Art 319 p2 18

The United States in the 1960s was one of the most volatile times ever for this nation.  The country was involved in changes both socially and politically that were different than any other time in American history.  The country was at war in Vietnam, as well as each other as the social norm began to evolve.  This exhibit showcases the social and political unrest that occurred in the 1960s.

The Vietnam War was fought between the North Vietnam, supported by the Soviet Union, China and other communist allies and the government of South Vietnam, which was supported by the United States and other anti-communist countries. It was a fight that the United States would be involved in until their exit in 1975.
This picture shows the real toll of the Vietnam War. The United States lost over 58,000 people in this war, wounded over 300,000 and left many cases of Post Traumatic Stress Syndrome for most men who were able to return alive.
This is a very captivating picture of a young woman standing toe-to-toe with the National Guard outside the 1968 Democratic National Convention in Chicago. 1968 was one of the most violent years during this era. There was a lot of civil unrest due to the recent assassination of Robert Kennedy, who many believed would have left Chicago with the Democratic nomination for president. Many people were injured in the violence outside the convention as you will see in the next photo.
This captured just one of the boiling points of 1968 when protesters surrounded a police car outside of the 1968 Democratic National Convention. The angry mob was no match to the Chicago Police and the Illinois National Guard that was outside that day as 30,000 law enforcement personnel were called that day. The day, August 28, 1968 would later be known as the Chicago Police Riot.
American Civil Rights activist Martin Luther King delivered one of the most famous public speeches in American history on August 28, 1963. From the steps of the Lincoln Memorial during the March on Washington, King called for an end to racism in the United States. In my opinion, the speech was the defining moment of the Civil Rights Movement.
It is hard to believe today, but racial segregation was a part of daily life until the 1960s. Humans were separated into racial groups in daily life in activities like eating in a restaurant, drinking in a water fountain, using of public bathrooms, school, riding a bus, watching a movie in a theatre, renting or purchasing a home and many more activities that were not racially equal. Through protests like these, and Supreme Court rulings in the 60s, racial segregation was considered unconstitutional and against the law.

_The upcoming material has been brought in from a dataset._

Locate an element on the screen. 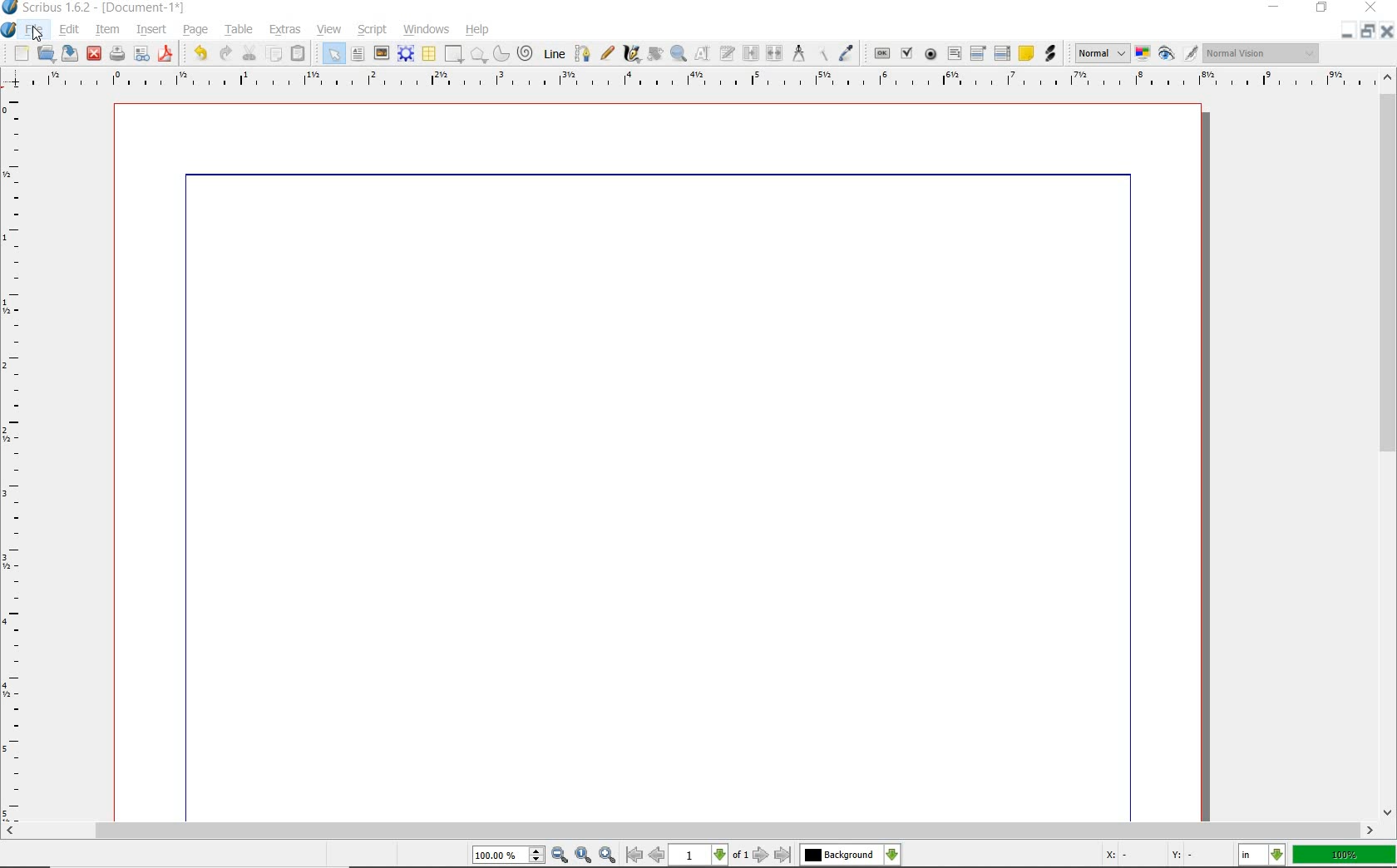  select is located at coordinates (335, 53).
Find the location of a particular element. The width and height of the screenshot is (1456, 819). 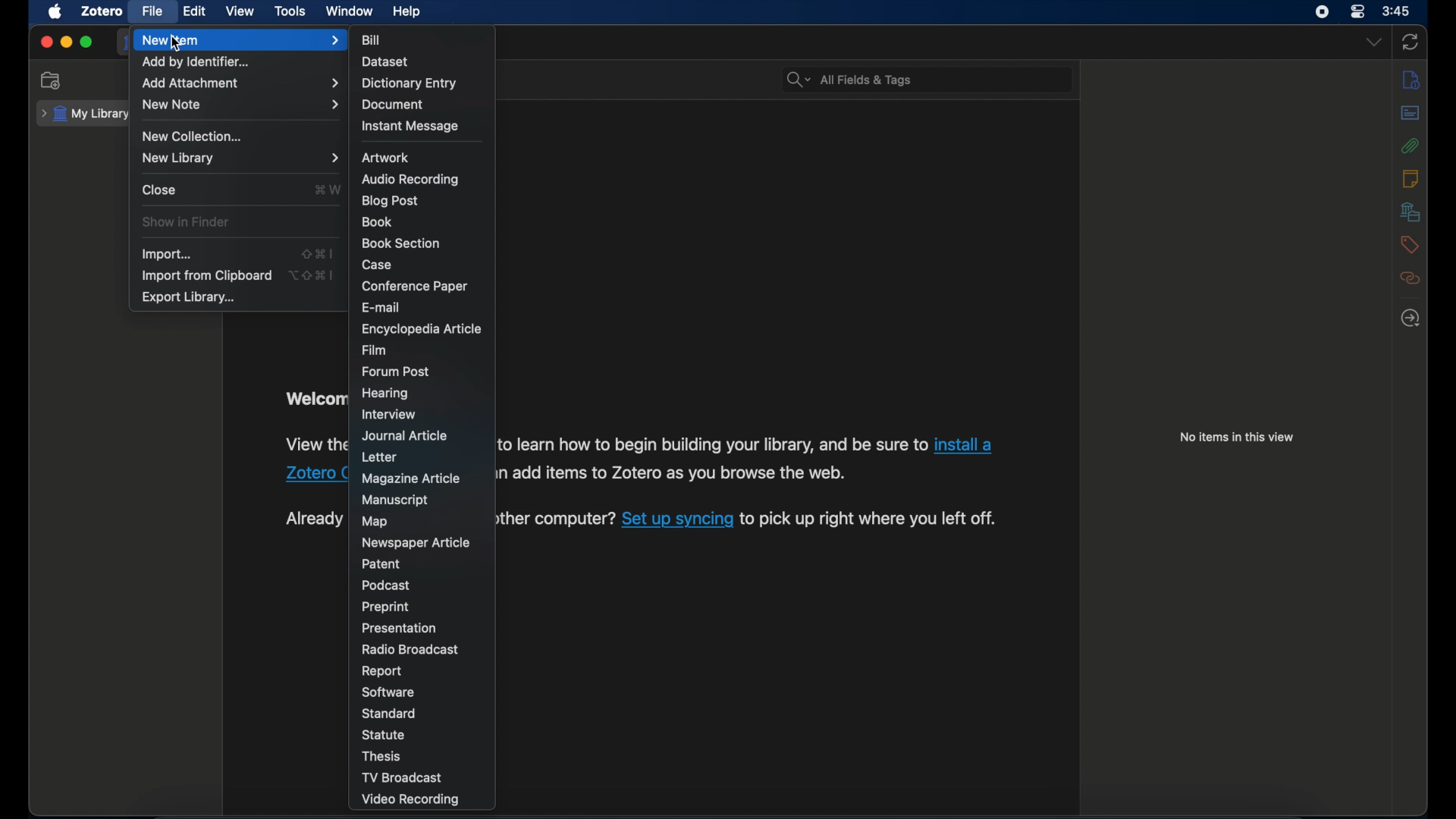

abstract is located at coordinates (1410, 111).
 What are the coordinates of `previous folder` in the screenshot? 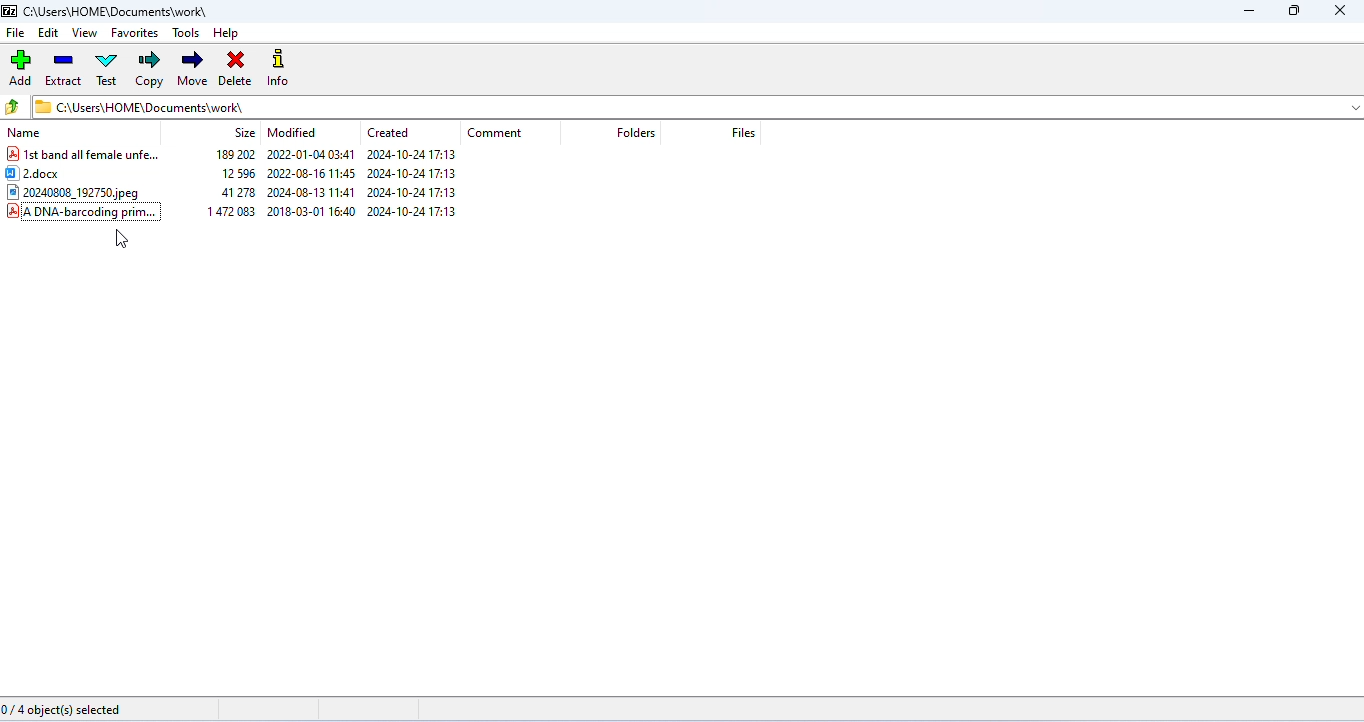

This is an example of a non-violent protest on the streets of Birmingham, Alabama in May 1964. This is an example of “civil resistance” that was preached by Dr. Martin Luther King, Jr. Acts of nonviolent protest and civil disobedience produced situations between activists and government authorities that were hard to ignore. The successful boycotts of the bus system in Montgomery, Greensboro, and Birmingham showed the nation that this movement was working.
The assassination of Dr. Martin Luther King, Jr. fueled the five days of hell that was described as the 1968 Washington, D.C. Race Riots. A movement of anger and civil disobedience swept across the nation in 110 cities, but Washington D.C. was most affected. 12 deaths, 1,100 injuries and over 6,000 arrests were made after 15,000 federal troops were called to help with the chaos. The threat was so serious that Marines mounted machine guns on the steps of the Capitol and Army troops from the 3rd Infantry guarded the White House. At one point, on April 5, rioting reached within two blocks of the White House before rioters retreated. The occupation of Washington was the largest of any American city since the Civil War.
This is the scene on a common train car on November 23, 1963, the day after the assassination of President John F. Kennedy. This is a very interesting picture to me. In the days before news and information was made so instantly, the newspaper was the most important source for everything. It shows here that people were both united and looking for answers to why this happened.
This exhibition closes with one of the most powerful pictures of this decade, and a view of unrest and comfort at the same time. The picture shows recently widowed Jackie Kennedy and her two young children Caroline and John, Jr. along her side. The camera really captures that sense of the country being in unrest with the assassination of a president and worry in the American people, while at the same time easing the people as well as Jackie looks strong with emotion and the will to get through this tragedy that occurred to her family.